We are moving ahead on strategic opportunities such as the Mackenzie Valley Fibre Optic Link Project. This project will provide a high-speed data link up the Valley and will have significant positive impacts for economic and community development, and the delivery of government services. This Budget commits $7 million to continue advancing the fibre link project.

Moving forward on these opportunities is made possible through our commitment to generating operating surpluses through our fiscal strategy. We know this will be made increasingly difficult as revenue growth slows, but we have already made great progress in protecting existing programs and making priority investments, and are poised to meet the challenge by working collaboratively to manage the growth of our operating budget.

We look forward to the finalization of the Devolution Agreement in the near future. The authority and control of our resources is one of the most immediate and tangible ways we can grow our revenues and economy in the coming years. We have put ourselves on a sustainable fiscal path so that resource revenues from the Final Devolution Agreement can be used for investments in infrastructure to grow the economy, paying down our debt, and, when appropriate, saving in the Heritage Fund for future generations. To further support economic growth across the NWT and extend the benefits of devolution, we have also committed to sharing a portion of these resource revenues with participating Aboriginal governments, helping to build capacity and opportunities in regions and communities.

This Budget keeps us on the path we set last year to continue living within our means while allowing us to make some strategic investments in areas that need attention.
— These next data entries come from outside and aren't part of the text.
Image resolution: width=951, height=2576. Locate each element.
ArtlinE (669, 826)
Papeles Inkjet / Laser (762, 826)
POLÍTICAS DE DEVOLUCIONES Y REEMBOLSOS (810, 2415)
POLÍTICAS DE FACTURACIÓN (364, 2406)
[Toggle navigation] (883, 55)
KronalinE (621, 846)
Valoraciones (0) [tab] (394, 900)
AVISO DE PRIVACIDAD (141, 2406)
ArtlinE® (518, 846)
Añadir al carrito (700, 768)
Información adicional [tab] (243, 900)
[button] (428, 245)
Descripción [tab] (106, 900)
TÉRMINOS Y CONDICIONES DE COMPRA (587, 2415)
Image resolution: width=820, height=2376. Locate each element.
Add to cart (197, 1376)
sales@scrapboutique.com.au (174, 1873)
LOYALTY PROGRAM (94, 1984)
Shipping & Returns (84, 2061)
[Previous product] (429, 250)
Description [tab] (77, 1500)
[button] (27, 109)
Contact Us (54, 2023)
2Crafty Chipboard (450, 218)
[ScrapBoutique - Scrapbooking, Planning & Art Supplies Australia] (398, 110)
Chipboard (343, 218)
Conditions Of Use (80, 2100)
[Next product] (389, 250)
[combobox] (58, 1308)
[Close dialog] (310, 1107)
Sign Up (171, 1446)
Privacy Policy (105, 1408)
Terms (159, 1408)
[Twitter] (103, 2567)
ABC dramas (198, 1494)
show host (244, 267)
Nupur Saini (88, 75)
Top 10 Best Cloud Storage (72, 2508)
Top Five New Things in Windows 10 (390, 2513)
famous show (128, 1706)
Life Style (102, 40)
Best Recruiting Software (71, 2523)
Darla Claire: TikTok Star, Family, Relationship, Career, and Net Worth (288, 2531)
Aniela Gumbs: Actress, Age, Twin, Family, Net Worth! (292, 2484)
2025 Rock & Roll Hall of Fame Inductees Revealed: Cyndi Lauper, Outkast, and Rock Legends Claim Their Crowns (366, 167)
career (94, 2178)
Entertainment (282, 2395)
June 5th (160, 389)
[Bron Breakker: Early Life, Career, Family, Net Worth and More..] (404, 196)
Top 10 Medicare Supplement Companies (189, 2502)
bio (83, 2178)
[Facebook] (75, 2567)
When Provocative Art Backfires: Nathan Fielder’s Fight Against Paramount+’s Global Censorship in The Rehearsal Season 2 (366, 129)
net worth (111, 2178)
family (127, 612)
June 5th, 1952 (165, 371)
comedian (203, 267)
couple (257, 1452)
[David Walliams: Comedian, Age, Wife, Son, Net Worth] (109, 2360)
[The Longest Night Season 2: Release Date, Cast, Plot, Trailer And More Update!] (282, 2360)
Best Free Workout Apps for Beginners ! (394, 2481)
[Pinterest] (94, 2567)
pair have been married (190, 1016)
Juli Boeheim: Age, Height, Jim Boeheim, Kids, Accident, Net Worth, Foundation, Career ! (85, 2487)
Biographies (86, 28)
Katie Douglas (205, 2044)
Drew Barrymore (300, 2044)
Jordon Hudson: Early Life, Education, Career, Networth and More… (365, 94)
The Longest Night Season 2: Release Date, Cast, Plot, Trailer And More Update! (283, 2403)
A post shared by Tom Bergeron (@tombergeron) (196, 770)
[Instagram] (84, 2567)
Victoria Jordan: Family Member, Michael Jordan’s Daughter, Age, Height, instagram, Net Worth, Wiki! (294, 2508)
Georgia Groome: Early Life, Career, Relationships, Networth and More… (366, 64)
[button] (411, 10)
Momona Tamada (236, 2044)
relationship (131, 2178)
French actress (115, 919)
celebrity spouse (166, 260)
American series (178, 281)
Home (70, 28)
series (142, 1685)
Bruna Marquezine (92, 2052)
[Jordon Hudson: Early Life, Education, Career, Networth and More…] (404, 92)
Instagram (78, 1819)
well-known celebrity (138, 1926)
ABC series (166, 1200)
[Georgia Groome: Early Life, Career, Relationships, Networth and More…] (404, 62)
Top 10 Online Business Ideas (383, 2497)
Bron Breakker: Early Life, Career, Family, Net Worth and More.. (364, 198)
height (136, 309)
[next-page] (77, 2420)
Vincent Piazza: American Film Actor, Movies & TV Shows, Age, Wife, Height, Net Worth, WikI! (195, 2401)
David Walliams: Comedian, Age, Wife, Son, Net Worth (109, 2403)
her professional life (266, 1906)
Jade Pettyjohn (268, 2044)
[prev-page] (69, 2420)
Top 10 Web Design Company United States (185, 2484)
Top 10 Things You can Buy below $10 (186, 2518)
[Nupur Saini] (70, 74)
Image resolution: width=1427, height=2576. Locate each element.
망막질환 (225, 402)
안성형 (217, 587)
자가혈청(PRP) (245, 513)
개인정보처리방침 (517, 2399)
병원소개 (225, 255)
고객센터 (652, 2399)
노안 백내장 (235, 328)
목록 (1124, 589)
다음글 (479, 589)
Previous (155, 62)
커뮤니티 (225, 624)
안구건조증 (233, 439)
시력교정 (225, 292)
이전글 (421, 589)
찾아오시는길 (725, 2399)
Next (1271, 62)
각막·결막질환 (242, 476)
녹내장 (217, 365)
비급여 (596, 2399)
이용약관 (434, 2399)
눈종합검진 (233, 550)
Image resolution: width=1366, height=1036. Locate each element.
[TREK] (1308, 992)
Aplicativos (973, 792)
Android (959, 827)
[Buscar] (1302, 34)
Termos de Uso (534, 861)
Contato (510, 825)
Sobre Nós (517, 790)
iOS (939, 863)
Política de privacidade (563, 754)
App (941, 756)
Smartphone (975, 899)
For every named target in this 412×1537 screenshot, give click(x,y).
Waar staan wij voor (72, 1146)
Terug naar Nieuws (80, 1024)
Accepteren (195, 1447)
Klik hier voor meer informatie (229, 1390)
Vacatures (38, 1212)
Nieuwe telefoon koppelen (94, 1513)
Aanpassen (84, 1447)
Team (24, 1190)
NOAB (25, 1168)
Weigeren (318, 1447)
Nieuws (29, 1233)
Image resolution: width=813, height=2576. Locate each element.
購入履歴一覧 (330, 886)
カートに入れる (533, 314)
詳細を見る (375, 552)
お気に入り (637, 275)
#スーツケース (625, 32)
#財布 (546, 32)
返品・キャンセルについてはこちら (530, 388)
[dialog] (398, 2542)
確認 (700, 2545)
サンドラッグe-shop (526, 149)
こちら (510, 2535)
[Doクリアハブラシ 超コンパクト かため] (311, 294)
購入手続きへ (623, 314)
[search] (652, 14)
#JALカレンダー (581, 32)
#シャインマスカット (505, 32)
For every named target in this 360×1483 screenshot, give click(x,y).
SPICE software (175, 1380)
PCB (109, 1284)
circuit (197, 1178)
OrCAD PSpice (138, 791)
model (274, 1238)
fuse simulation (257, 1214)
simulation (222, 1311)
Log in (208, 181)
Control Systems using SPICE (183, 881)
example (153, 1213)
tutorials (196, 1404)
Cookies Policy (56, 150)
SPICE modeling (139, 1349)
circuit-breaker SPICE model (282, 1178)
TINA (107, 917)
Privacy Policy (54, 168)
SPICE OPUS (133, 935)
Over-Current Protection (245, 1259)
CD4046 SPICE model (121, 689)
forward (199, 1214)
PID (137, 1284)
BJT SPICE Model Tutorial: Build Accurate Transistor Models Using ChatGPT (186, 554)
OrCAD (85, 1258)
Our new spending initiatives address the issues raised by Members of the Legislative Assembly and reflect concerns and ideas shared during our Budget Dialogue process.

This Budget makes investments in Caucus priorities such as prevention, early childhood development, addictions programming, and improvements and innovation in health care delivery to ensure a fair and sustainable health care system. Investments that strengthen and diversify our economy such as the Mackenzie Valley Fibre Optic Link, tourism marketing, and decentralization of positions to increase opportunities throughout the territory are critical in building a prosperous future. This Budget also devotes resources to ensuring responsible stewardship of our land and water through partnerships and continued negotiation of devolution.

Mr. Speaker, we have collectively made a conscious decision to push ourselves fiscally as a Legislature, maintaining and protecting programs and services, while at the same time investing in critical major infrastructure like the bridge and now the Inuvik to Tuktoyaktuk highway. We were able to achieve all these investments while maintaining the operating surplus needed to fund infrastructure; but our work is not done. We must stay the course and continue to control expenditure growth so that we can remain fiscally sustainable and at the same time invest in infrastructure to position us for a self‑sufficient and diverse economic future.